** start **

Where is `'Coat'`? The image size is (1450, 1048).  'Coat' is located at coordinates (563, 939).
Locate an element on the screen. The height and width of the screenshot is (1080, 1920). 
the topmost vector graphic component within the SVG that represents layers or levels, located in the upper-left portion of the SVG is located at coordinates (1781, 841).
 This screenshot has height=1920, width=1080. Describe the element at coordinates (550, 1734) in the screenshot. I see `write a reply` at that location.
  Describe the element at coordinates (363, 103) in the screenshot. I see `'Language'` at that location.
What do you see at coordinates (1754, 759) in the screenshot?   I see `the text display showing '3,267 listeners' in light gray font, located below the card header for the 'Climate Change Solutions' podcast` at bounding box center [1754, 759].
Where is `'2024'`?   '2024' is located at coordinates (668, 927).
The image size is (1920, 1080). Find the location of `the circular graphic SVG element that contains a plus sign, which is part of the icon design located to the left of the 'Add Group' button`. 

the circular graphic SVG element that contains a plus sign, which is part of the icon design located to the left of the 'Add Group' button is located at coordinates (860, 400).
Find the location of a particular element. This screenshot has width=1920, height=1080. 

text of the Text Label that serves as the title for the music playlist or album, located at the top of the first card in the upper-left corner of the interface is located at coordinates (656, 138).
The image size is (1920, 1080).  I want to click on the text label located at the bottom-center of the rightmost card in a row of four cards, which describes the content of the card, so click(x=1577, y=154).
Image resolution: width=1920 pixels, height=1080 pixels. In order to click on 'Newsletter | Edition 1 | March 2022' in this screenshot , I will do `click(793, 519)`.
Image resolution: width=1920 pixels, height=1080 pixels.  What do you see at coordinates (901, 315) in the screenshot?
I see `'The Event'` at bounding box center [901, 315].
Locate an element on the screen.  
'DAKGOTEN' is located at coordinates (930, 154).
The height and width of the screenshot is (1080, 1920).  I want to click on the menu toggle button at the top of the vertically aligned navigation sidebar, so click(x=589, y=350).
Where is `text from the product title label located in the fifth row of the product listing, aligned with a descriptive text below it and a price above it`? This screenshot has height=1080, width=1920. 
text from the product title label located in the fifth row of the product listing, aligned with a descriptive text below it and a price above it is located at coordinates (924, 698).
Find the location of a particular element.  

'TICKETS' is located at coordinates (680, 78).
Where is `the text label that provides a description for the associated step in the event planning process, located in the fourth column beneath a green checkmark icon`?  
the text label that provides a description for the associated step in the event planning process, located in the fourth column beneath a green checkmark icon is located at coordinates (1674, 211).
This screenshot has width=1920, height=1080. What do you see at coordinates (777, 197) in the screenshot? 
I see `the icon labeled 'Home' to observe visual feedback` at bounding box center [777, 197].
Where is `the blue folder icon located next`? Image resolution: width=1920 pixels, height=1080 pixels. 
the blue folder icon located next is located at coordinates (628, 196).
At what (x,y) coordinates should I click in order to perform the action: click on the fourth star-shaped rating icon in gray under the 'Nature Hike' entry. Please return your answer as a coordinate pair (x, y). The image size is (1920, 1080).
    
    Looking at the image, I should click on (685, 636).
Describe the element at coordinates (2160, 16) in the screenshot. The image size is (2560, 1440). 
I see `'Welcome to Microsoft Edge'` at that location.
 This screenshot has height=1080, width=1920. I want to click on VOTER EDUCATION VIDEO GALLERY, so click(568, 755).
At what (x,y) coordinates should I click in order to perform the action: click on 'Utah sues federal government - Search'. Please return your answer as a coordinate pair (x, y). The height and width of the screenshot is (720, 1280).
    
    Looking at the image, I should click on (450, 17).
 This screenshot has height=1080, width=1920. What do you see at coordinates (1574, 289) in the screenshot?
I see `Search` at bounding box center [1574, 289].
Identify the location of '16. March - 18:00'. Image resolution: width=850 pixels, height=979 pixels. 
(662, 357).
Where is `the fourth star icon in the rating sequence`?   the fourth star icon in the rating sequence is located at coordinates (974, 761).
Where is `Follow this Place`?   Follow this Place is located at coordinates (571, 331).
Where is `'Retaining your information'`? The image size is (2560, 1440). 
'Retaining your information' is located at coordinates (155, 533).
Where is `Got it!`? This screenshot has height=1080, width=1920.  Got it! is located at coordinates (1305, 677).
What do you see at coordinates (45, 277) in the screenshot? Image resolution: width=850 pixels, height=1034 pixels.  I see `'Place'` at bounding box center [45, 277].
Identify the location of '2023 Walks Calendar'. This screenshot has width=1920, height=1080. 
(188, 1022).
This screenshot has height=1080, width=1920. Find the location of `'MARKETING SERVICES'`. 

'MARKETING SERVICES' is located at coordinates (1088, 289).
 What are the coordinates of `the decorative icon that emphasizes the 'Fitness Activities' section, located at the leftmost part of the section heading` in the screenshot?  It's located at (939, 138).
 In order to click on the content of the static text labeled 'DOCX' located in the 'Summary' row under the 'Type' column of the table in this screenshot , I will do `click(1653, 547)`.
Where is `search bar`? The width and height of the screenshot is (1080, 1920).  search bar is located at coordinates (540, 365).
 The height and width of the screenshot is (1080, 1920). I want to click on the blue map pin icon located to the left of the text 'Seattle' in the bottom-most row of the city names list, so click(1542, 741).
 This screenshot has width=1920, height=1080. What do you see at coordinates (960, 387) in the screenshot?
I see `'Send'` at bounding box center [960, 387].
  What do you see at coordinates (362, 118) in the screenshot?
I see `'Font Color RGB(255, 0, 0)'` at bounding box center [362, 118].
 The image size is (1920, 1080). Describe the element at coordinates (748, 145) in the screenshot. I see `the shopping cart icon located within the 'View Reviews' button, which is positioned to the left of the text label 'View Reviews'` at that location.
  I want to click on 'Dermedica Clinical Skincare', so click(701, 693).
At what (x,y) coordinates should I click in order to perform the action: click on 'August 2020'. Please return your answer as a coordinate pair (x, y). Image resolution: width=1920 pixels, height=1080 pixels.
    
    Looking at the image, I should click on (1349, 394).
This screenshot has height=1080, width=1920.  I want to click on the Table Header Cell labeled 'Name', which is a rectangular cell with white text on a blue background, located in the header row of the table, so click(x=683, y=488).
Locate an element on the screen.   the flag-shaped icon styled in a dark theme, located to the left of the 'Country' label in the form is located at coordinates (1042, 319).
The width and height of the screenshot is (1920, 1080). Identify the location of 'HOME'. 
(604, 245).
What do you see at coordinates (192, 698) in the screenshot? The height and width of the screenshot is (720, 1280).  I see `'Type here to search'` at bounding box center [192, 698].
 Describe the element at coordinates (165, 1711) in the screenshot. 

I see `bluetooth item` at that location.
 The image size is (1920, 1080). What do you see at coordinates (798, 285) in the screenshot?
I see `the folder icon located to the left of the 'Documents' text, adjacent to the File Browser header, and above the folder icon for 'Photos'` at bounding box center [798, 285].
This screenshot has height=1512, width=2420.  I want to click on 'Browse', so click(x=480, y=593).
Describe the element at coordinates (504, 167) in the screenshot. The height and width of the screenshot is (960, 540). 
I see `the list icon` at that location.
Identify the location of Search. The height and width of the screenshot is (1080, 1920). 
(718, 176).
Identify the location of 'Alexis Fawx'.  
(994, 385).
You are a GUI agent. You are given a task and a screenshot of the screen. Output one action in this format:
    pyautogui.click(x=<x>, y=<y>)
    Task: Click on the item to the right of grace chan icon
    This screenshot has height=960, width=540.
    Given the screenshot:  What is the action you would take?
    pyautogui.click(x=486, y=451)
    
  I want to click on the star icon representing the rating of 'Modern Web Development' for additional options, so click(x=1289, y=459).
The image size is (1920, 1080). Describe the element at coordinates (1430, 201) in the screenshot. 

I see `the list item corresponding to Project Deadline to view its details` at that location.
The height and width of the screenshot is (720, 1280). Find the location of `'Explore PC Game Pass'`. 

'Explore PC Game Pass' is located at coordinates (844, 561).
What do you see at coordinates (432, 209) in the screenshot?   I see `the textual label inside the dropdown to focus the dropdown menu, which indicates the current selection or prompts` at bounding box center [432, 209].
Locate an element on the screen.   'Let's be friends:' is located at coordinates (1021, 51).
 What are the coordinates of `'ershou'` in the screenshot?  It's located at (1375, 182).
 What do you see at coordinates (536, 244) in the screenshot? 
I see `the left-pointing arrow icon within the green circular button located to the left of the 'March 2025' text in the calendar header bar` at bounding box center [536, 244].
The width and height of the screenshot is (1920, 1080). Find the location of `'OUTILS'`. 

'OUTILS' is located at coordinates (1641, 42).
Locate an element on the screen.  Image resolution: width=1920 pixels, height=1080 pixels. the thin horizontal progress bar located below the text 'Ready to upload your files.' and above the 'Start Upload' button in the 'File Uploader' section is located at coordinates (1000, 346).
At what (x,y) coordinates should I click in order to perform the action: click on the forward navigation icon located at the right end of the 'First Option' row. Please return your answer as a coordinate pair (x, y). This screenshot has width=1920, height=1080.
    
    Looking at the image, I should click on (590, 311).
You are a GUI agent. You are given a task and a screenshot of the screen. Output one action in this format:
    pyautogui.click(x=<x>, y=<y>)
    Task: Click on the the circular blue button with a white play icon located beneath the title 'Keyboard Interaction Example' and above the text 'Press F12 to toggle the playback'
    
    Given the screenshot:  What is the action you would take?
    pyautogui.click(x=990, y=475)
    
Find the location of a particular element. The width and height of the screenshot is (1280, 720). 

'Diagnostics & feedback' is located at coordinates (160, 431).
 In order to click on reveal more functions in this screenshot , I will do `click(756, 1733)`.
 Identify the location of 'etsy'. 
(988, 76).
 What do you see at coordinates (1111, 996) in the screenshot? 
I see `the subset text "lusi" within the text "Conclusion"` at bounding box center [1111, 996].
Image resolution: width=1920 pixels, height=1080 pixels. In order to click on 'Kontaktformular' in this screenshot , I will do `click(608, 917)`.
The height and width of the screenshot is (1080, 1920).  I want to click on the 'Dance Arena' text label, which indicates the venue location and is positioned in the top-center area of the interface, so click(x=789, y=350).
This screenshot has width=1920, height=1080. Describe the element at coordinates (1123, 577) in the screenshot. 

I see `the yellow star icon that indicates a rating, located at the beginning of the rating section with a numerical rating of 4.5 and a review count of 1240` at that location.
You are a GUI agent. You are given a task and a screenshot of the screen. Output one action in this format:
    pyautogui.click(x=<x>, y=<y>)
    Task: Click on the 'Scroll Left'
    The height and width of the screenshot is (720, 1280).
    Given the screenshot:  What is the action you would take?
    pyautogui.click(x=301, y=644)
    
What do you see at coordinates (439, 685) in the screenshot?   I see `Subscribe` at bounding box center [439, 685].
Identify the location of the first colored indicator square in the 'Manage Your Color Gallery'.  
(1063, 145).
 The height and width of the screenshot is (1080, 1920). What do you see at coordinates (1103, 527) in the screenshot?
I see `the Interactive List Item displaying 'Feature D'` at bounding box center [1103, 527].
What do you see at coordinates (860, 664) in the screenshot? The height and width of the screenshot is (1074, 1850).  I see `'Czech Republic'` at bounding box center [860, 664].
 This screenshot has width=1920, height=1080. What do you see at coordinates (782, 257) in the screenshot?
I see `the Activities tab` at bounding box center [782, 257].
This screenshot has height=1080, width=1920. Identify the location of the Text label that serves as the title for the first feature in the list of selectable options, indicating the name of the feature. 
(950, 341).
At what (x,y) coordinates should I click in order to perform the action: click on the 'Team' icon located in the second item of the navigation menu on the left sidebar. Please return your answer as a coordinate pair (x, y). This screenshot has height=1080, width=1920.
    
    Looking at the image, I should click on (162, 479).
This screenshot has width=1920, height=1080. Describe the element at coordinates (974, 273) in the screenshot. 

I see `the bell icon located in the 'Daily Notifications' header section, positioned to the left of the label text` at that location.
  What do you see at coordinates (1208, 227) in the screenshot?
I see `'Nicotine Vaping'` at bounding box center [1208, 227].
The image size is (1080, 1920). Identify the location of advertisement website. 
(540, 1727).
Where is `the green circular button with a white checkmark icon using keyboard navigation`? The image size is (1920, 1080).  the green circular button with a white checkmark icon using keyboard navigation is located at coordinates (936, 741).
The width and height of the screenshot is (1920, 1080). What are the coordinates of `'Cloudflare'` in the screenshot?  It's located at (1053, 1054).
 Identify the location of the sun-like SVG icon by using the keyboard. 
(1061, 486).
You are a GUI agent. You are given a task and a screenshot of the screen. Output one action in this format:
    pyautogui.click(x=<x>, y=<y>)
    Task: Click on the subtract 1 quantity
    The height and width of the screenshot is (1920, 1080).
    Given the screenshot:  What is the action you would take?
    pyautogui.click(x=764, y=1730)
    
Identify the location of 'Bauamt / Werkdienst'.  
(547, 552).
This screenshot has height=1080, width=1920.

** end **

## Your task
Put everything from the start of the listing down to and including the line that contains "Describe the element at coordinates (363, 103)" into a Markdown table with the columns Row and Listing line. Number each row and skip any blank lines.

## Answer in full
| Row | Listing line |
|---|---|
| 1 | Where is `'Coat'`? The image size is (1450, 1048).  'Coat' is located at coordinates (563, 939). |
| 2 | Locate an element on the screen. The height and width of the screenshot is (1080, 1920).  |
| 3 | the topmost vector graphic component within the SVG that represents layers or levels, located in the upper-left portion of the SVG is located at coordinates (1781, 841). |
| 4 |  This screenshot has height=1920, width=1080. Describe the element at coordinates (550, 1734) in the screenshot. I see `write a reply` at that location. |
| 5 |   Describe the element at coordinates (363, 103) in the screenshot. I see `'Language'` at that location. |